Après le déroulement express des « coronapistes » partout en Île-de-France, une nouvelle révolution a lieu : celle des carrefours protégés. Les premiers carrefours cyclables « à la néerlandaise » de France ont déjà vu le jour à Noisy-le-Sec (93), à Créteil (94) et à Paris. De quoi s’agit-il ?
France vs. Pays-Bas
En France, le carrefour habituel ressemble à une sorte de no man’s land où les vélos et les voitures doivent « se débrouiller » ensemble. L’absence de séparation entre les vélos et les voitures rend ces intersections imprenables pour les néocyclistes. Ce sont de véritables ruptures urbaines, qui découragent fortement la pratique du vélo.
Aux Pays-Bas, les carrefours sont accessibles à vélo pour tous grâce à une astuce simple : les vélos et les voitures sont séparés. Le vélo ne suit pas dangereusement la voiture, mais reste dans sa piste cyclable. Si le vélo tourne à gauche – le mouvement le plus dangereux – il traverse le carrefour en deux temps. Le cycliste perd donc un peu de temps, mais la société gagne un carrefour accessible à vélo pour 100 % de la population néerlandaise. Le résultat : un déplacement sur quatre se fait à vélo aux Pays-Bas, et trois enfants sur quatre se rendent seuls à l’école.
Noisy-le-Sec : un premier carrefour à la néerlandaise
Un premier carrefour temporaire à la néerlandaise a été aménagé à Noisy-le-Sec en Seine-Saint-Denis en mai 2020, au carrefour entre la D40 et la D933 (ex-N3). Le papa et sa fille à vélo sur la photo n’ont plus besoin de « se jeter » devant les voitures et d’attendre au milieu d’un tourbillon de voitures avant de tourner à gauche. Le carrefour devient littéralement un jeu d’enfant : ils en feront tranquillement le tour sur la piste verte. Les potelets jaunes aux angles les protègent des voitures, qui ne pourront plus leur couper le chemin.
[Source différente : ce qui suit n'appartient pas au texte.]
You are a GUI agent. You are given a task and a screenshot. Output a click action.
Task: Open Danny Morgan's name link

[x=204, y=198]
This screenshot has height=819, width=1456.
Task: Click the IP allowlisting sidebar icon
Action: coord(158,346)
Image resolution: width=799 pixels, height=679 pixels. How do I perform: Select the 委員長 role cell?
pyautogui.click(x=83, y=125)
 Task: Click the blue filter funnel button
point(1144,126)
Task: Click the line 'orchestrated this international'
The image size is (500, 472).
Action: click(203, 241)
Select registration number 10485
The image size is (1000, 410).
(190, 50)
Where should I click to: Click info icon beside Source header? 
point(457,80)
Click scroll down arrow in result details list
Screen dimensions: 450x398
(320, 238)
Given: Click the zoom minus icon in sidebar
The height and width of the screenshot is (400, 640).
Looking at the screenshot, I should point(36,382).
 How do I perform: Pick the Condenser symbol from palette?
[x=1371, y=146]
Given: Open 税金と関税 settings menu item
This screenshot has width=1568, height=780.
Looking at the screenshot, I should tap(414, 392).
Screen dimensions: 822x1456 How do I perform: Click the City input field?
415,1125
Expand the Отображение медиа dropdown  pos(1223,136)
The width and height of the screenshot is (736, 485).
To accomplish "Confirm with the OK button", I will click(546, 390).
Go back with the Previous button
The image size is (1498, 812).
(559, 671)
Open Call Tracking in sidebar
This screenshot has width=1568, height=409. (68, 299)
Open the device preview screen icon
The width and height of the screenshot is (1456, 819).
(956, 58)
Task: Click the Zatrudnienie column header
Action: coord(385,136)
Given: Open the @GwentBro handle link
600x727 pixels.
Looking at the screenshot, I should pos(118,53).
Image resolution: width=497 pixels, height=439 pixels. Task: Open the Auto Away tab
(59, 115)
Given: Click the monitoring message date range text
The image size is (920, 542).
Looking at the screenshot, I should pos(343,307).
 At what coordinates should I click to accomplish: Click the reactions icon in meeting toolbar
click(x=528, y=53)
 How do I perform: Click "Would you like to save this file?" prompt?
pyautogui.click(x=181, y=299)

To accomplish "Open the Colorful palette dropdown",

Cette réussite a été rendue possible grâce à l’urbanisme tactique : on teste des aménagements avec des équipements de chantier. Si l’aménagement ne fonctionne pas, on ajuste. L’avantage : on évite de reproduire les carrefours habituels, peu fonctionnels et qui peuvent décourager la pratique du vélo. Le dessin montre ce qui a changé : avant, quatre voies motorisées croisaient quatre voies motorisées sans espace pour le vélo. Après, le vélo a désormais son espace protégé comme le piéton et la voiture : le carrefour est devenu équilibré et cyclable.
Les plus avisés d’entre vous objecteront que le dessin n’est pas entièrement exemplaire, notamment avec certains angles qui sont trop secs pour être pris en tout confort à vélo. Rappelons cependant que le carrefour a été redessiné en restant dans la contrainte d’un aménagement très léger se restreignant à la peinture et aux plots, et n’apportant notamment aucune modification aux éléments physiques de la chaussée (terre-pleins, refuges…), pas plus qu’à la bretelle de tourne-à-droite D40×N3.
Un second carrefour à Rosny-sous-Bois
Une autre intersection à Rosny-sous-Bois nous montre une transformation du même type. Nous sommes ici au carrefour entre la D30 et la D986, la bien connue ex-N186.
Créteil : le giratoire de Pompadour
Début juin 2020, c’était le tour au giratoire de Pompadour à Créteil dans le Val-de-Marne de devenir cyclable. Avant, cette intersection très routière par laquelle transitent chaque jour 40 000 véhicules (dont de nombreux poids-lourds) était un véritable « hachoir à vélos », qui était même dangereux pour les voitures (voir ici). Après les travaux, effectués par le département Val-de-Marne et l’État (Direction des routes d’Île-de-France), le giratoire est devenu beaucoup plus cyclable (et marchable !), y compris parfois pour des enfants, comme le montre cette photo, malgré un environnement encore très routier.
Qu’est-ce qui a changé ? Une vidéo tournée par le Collectif Vélo Île-de-France explique la transformation.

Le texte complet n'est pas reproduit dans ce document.